12
posted ago by acasper ago by acasper +12 / -0

At least one centralized site archival service (archive.org) has already demonstrated that it is willing to takedown resources at the request of government. Others like archive.today do not seem to have responded to takedowns for legal content, but there are many tools that the government can use to force this action. If you want an excellent example check out this summary of the National Security Letter that LavaBit received and how they had to behave or risk incarceration (https://wikipedia.org/wiki/LavaBit#Ladar_Levison).

What steps can we take to create some redundancy for these resources? Well, it’s actually as simple as keeping a full copy of the page or site on your computer. This is a pretty big downgrade of accessibility, but it makes it incredibly hard for a central censor to eliminate all copies that could then themselves be infinitely copied and distributed. Once you have the file on your computer it’s just a question of making it accessible through platforms like IPFS that are censorship resilient (https://patriots.win/p/12i4DQgiWN/centralized-storage-services-lik/). But how does one actually download a website? Lets explore that!

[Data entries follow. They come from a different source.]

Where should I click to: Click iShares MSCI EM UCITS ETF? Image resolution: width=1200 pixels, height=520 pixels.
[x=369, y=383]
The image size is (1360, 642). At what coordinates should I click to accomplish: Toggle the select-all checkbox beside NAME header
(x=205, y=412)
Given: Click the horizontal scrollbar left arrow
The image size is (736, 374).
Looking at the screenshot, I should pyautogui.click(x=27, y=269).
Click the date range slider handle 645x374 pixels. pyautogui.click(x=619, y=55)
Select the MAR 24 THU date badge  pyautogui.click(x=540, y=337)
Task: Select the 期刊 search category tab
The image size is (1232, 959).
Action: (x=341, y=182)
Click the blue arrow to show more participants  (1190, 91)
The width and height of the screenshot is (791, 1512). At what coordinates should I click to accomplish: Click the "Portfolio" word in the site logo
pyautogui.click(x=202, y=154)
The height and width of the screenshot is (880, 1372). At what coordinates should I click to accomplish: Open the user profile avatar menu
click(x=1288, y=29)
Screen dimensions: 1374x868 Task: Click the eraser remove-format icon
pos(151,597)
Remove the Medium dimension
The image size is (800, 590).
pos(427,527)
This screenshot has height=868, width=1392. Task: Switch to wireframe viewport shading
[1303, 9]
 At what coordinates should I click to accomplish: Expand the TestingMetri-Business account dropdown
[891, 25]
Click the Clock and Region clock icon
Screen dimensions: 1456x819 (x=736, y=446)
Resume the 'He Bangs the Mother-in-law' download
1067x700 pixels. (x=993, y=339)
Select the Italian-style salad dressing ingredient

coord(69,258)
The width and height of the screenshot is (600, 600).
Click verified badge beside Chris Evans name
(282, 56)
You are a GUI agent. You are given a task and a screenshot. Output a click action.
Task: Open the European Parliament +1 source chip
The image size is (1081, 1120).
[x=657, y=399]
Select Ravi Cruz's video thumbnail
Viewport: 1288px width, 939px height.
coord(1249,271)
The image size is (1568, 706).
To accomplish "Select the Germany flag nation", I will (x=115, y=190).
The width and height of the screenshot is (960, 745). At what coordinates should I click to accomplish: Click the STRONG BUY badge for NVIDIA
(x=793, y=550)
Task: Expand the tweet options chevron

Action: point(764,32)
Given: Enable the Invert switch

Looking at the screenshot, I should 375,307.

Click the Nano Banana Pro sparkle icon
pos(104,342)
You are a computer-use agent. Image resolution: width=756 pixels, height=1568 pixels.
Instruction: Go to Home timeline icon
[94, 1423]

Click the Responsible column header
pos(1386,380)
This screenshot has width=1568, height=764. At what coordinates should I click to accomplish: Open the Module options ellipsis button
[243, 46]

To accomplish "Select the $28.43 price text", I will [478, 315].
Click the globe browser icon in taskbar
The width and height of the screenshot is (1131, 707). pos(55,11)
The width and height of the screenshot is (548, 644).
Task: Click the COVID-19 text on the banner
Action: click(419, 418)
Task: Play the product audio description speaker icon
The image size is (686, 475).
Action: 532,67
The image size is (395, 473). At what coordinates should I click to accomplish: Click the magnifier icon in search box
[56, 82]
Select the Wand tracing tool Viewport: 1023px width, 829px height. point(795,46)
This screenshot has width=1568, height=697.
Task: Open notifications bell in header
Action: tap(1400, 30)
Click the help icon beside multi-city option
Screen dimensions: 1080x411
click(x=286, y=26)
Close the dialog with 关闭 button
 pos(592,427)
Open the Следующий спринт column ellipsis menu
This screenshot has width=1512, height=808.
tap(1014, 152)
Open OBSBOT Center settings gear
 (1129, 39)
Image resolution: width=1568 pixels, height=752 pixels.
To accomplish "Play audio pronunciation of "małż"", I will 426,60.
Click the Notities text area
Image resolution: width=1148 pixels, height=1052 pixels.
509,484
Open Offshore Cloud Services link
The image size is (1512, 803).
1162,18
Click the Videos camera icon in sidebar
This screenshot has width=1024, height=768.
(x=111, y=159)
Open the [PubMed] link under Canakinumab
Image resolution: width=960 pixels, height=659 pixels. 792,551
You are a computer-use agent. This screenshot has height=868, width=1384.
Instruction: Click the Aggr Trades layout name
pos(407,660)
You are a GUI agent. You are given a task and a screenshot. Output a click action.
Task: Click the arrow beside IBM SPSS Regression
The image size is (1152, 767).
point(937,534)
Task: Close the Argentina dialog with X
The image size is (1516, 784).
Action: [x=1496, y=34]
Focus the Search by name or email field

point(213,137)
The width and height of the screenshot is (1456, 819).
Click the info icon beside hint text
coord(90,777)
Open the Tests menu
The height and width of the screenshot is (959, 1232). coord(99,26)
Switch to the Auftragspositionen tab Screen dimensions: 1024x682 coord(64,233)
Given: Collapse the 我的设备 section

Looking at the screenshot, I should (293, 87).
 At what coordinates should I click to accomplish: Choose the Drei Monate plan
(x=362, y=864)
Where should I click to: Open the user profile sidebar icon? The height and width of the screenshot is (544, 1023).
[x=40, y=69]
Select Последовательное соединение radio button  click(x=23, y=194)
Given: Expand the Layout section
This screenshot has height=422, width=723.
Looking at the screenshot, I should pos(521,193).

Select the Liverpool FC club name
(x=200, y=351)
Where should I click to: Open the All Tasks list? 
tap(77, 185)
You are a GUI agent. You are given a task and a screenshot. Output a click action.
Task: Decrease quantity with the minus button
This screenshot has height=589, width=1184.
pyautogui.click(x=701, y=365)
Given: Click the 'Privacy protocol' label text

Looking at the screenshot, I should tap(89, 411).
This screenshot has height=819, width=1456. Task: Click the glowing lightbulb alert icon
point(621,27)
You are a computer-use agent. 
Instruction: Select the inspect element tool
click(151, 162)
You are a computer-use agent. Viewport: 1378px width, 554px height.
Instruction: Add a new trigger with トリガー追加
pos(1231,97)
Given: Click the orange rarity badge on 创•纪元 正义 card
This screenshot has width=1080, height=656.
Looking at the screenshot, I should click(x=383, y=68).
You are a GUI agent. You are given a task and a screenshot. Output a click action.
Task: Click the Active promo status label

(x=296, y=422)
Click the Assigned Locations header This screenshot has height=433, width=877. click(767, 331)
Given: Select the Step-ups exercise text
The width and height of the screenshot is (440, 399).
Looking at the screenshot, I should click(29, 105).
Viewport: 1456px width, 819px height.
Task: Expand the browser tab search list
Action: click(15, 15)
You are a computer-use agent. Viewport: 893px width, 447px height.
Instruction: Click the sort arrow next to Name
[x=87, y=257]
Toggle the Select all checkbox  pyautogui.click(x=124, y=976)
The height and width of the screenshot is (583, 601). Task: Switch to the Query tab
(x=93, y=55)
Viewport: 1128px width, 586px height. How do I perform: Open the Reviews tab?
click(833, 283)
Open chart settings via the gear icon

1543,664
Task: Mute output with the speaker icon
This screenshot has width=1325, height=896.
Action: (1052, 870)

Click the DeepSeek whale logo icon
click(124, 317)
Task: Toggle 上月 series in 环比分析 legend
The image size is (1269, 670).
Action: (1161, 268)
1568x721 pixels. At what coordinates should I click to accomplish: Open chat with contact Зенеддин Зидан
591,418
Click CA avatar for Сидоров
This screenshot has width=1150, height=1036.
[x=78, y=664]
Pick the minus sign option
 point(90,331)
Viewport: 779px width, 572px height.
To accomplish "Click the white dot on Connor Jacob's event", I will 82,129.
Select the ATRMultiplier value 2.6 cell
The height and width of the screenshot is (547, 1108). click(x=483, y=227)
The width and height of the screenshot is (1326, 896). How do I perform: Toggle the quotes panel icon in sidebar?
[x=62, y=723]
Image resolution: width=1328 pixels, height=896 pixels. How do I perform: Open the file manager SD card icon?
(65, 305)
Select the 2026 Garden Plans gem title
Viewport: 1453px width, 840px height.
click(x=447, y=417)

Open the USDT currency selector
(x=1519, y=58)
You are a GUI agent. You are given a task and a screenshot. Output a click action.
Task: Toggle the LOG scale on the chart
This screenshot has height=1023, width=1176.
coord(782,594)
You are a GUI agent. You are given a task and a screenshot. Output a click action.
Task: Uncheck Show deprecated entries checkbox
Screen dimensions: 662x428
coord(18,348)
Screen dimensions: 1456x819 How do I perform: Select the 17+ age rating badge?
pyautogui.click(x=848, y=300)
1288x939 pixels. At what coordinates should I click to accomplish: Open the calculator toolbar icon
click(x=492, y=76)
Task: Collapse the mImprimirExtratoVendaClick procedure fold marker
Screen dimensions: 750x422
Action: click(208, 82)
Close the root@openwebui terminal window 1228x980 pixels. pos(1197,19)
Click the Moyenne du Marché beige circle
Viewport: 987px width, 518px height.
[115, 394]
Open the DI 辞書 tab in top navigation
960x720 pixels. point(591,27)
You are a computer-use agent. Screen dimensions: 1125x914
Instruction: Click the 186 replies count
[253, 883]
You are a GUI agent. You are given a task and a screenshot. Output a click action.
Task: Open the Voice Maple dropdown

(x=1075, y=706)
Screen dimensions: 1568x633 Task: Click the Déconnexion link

When you go to any resource on the Internet there is a conversation going on between your computer, the series of networks that are carrying the communication, and the host of the resource. If you wanted to archive a PDF file hosted on a public website it’s pretty straightforward to just go to the URL of the file and then click a download button. That option is not explicitly available for say a blog or news article because it’s typically delivered in chunks. If you look at the code behind a webpage it’s a set of instructions that your web-browser uses to retrieve a bunch of files and then reconstruct the page on your end (this is why all the images on a page don’t necessarily load at the same time). Once that reconstruction is complete though, well the page is fairly static in most cases. There might be some animations or embedded files that stream in more smaller chunks (embedded videos) but for all intents and purposes we have a static page that is equivalent to that PDF file, just no download button.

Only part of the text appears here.